>>>
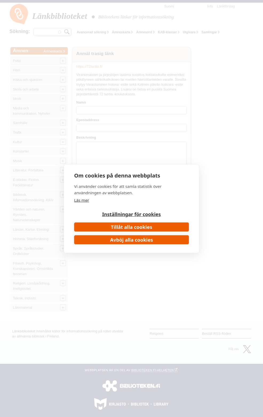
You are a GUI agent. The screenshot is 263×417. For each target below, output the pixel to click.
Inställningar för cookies (131, 214)
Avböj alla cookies (131, 240)
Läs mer (81, 200)
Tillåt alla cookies (131, 227)
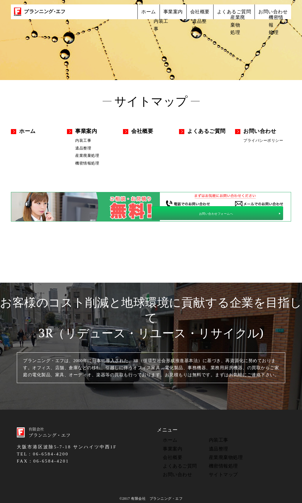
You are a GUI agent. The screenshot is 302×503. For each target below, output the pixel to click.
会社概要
<<<
[WRITTEN TASK]: Convert the material above into a Markdown table with the columns Row and Text, giving each line a row number and skipping blank lines. Leave the pictures out of the table.

[FINISHED EXERCISE]:
| Row | Text |
|---|---|
| 1 | You are a GUI agent. The screenshot is 263×417. For each target below, output the pixel to click. |
| 2 | Inställningar för cookies (131, 214) |
| 3 | Avböj alla cookies (131, 240) |
| 4 | Läs mer (81, 200) |
| 5 | Tillåt alla cookies (131, 227) |
| 6 | You are a GUI agent. The screenshot is 302×503. For each target below, output the pixel to click. |
| 7 | 会社概要 |